Hay días más fáciles que otros para morir. Te pasas días, semanas o meses ideando como hacerlo, buscando el momento justo para ello. Pero cuando llega ese instante ni siquiera te acuerdas de todo lo planeado, sigues un impulso irrefrenable sin pensar en nada más.
Eliges el mar porque es donde encuentras paz. Te adentras en él hasta que el agua cubre tus hombros y sigues un poco más. Lo notas en tu boca. Sientes la sal en tus labios y empiezas a toser. Tu mirada está perdida en ese punto del horizonte donde quieres llegar, el descanso para tu tortura. Sigues hasta que el agua cubre tu cabeza. Abres los ojos ante la angustia inesperada del agua entrando en tus pulmones. Ya no hay marcha atrás. Pataleas intentando respirar pero has elegido el mar para no arrepentirte, no sabes nadar.
Es invierno, hace frío y llueve. Desearías quedarte en la cama pero sabes que no puedes así que te levantas con el ánimo por los suelos y deseando volver al calor de esas sabanas que acabas de abandonar
Te pones en marcha con tu calma habitual. Tienes toda tu vida organizada, cada minuto: ducha, cama, café, leer y luego trabajar.
Llegas al trabajo y eres como un mecanismo al que ponen en marcha. Enciendes el interruptor y eres toda sonrisa, movimiento, actitud. Pareces un cumulo de energía en medio de una pasividad irritante y te desespera ver la calma con la que trabajan otras personas. En tus prisas quieres arrebatarle de las manos sus papeles y hacerlos tú para terminar antes ¿pero para qué?. Cuando llegue la hora de volver a casa te encontrarás en tu sillón con la mirada perdida en las cuatro paredes que se cierran ante tu desidia y soledad, donde toda la energía se acaba y te conviertes en un vegetal de la tarde.
Te quedas esperando que un día cambie las cosas pero tú no pones nada de tu parte porque te has rendido. Te enfureces, te desprecias y sientes la pérdida de la vida. Dan igual las razones o las personas que te han convertido en eso, es tu actitud ante la rendición de tu vida lo que te hace enfadarte y no buscar una solución a toda esa tristeza acumulada.
Por eso cada noche antes de acostarte ideas una forma de acabar con tu tristeza crónica.
Tirarte por un balcón no te entusiasma. El aspecto no es el que deseas para tu final con todos tus sesos aplastados y esparcidos por el suelo, aparte del inconveniente de arrepentirte en el último momento.
Una sobredosis de pastilla sería mucho más relajado pero y ¿si en el momento cumbre te arrepientes y llamas a alguien para que te rescate? Para que después, al intentar salvarte, te quedes como un vegetal donde todo el mundo puede vapulearte sin remordimiento porque eres un estorbo. Sería una vejación para mí, no quieres que tu cuerpo quede en el limbo de este mundo.
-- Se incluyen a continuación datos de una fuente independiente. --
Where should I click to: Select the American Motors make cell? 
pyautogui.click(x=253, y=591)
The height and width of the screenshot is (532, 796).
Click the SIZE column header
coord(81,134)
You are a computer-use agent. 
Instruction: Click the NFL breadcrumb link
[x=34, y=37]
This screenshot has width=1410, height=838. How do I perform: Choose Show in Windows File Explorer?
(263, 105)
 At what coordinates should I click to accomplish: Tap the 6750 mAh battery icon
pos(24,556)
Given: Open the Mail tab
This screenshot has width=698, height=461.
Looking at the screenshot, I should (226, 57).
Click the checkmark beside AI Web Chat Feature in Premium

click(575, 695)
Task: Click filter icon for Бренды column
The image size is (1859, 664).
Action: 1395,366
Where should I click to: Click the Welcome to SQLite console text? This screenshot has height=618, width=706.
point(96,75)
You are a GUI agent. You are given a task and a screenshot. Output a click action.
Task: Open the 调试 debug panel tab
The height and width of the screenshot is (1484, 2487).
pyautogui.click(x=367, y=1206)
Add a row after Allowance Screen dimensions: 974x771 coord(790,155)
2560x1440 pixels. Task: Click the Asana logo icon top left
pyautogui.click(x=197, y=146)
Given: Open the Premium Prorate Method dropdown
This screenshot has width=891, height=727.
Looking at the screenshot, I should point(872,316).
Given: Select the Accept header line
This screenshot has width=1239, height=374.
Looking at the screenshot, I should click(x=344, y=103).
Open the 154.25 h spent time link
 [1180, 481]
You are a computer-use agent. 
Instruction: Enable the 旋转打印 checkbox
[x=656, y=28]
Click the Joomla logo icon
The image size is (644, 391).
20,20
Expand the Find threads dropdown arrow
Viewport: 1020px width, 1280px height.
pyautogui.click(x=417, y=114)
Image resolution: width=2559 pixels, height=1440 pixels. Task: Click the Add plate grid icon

Después de tantas elucubraciones, piensas ¿y el mar? No sabes nadar. Es tu sitio preferido de siempre donde era capaz de sonreír sin fingir. A una hora adecuada, para cuando intentaran salvarte sería tarde. Empiezas a poner en marcha tu plan y acudes cada día a distintas horas para elegir el momento oportuno.
Planeas y planeas pero te falta el valor para hacerlo. Has puesto tus cosas en orden, sabes que es cuestión de decisión a falta de ese instante de valentía, de locura que te haga decidirlo.
Y un día, sentada en la orilla, justo en ese momento en que no lo planeas te levantas sin pensar y caminas hacia el horizonte que te espera. Entonces comprendes que vas camino de tu lugar. Sientes el abrazo de las olas y te dejas acurrucar en un sueño que no tiene despertar.